L’orateur souligne que le Traité de Rome qui a permis la création de la Cour pénale international (CPI), donne la possibilité aux Etats d’accéder à cette institution internationale. Ce que l’on constate, c’est qu’il n’y a pas aujourd’hui un seul magistrat issu des pays arabes dans la Chambre d’instruction de la CPI. La position vis-à-vis de la peine de mort et de son abrogation reste chez nous posée. Cette abrogation nous aurait permis une meilleure intégration sur le plan international.

L’adhésion au bloc universel

Pour Maître Miloud Brahimi, si on adhère au bloc universel qui se construit, on a plus de chances d’être entendus et faire preuve d’efficacité dans la défense de nos droits. La situation émanant du statu quo actuel ne nous permet pas d’avancer. L’orateur prend l’exemple de la Turquie qui, pour le prix de son insertion à l’Union européenne, a été amenée à des concessions et entre autres à abolir la peine de mort.

Adapter le droit aux conditions de vie

Pour Maître Chorfi Chérif, il est nécessaire d’adapter le droit aux conditions de vie. Les réformes nécessitent en parallèle une réforme des mentalités, dit-il.

C’est le mérite des pouvoirs publics de s’engager dans cette voie, mais il est nécessaire que l’on aille vers un dialogue de fond. L’absence de continuité dans l’action, c’est ce qui créé le désarroi chez les gens et c’est ce qui est perçu parfois. Les responsables politiques doivent donner l’exemple de la rigueur et de la continuité dans l’action.

Presse : Des décisions essentielles à prendre

Sur une question à propos de l’information et du statut du journaliste, c’est Maître Miloud Brahimi qui rappelle que les décisions concernant la mise en place d’un statut, la question des salaires, la formation, sont des décisions essentielles à prendre, comme est essentielle l’ouverture de l’audiovisuel. Il y a aussi la dépénalisation du délit de presse, sur lequel les avis divergent encore, à travers les réponses données par les uns et les autres ; comme quoi tout est affaire d’appréciation de la nature du délit, comme le précise d’ailleurs Maître Khababa Ammar.

La loi sur le droit à manifester

L’éminent juriste relève que dans le paquet de réformes proposées dans le cadre des consultations politiques, il n’est fait nulle part mention de dispositions à prendre sur le droit à manifester et à se réunir.
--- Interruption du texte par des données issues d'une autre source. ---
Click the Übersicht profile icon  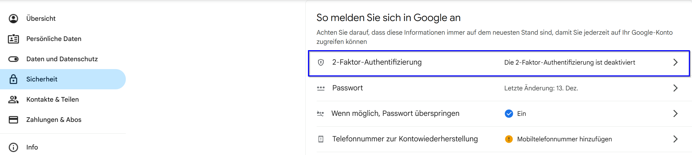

Dans le débat, certains participants, juristes de leur état, se sont posés la question de savoir ce qui a motivé les pouvoirs publics pour adopter le timing que l’on connaît aujourd’hui et engager des consultations politiques. C’était l’occasion aussi pour se demander si le pays dispose de capacités pour prendre en charge les problèmes posés. Les réponses données font référence à la situation qui prévaut dans le pays qui a besoin de changements profonds. Elles font aussi référence à la situation qui prévaut dans notre environnement immédiat, les pays arabes notamment. Quant à la capacité, le pays a les moyens de faire face si la politique du dialogue et de la concertation est la règle pour aller vers le changement et la démocratie.
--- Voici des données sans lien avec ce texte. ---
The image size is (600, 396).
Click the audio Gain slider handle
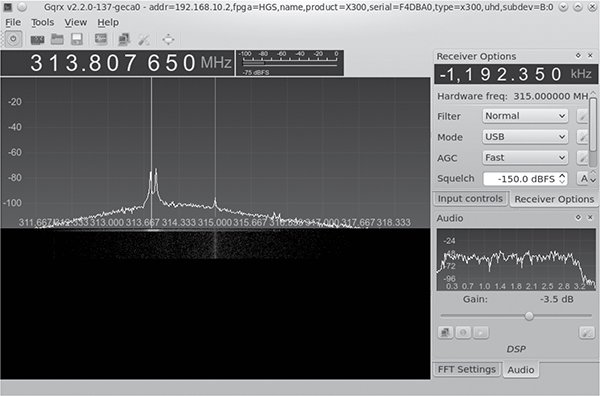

Aucun modèle n’est idéalement parfait

Maître Brahimi Miloud souligne que l’on peut être sceptique quant à la viabilité du package qui est proposé à la discussion et aux recommandations, mais souligne aussitôt que rien n’est de toute façon parfait, quel que soit le scénario adopté.

Certains pensent que la constitution d’une commission indépendante aurait été plus avantageuse pour entamer les consultations, mais encore une fois rien n’est parfait, dit-il. Concernant une question sur la justice, Maître Brahimi rappelle le principe qui est le sien, c’est que la justice est liée au système qui prévaut aujourd’hui et donc s’il y a changement, cela doit suivre.

La cellule d’écoute proposée par l’orateur aux responsables politiques va vers le rapprochement du justiciable de la justice. Maître Chorfi, confirme que le processus engagé est positif pour aller vers le changement, mais souligne que nous devons rester vigilant à travers ce qui s’entreprend.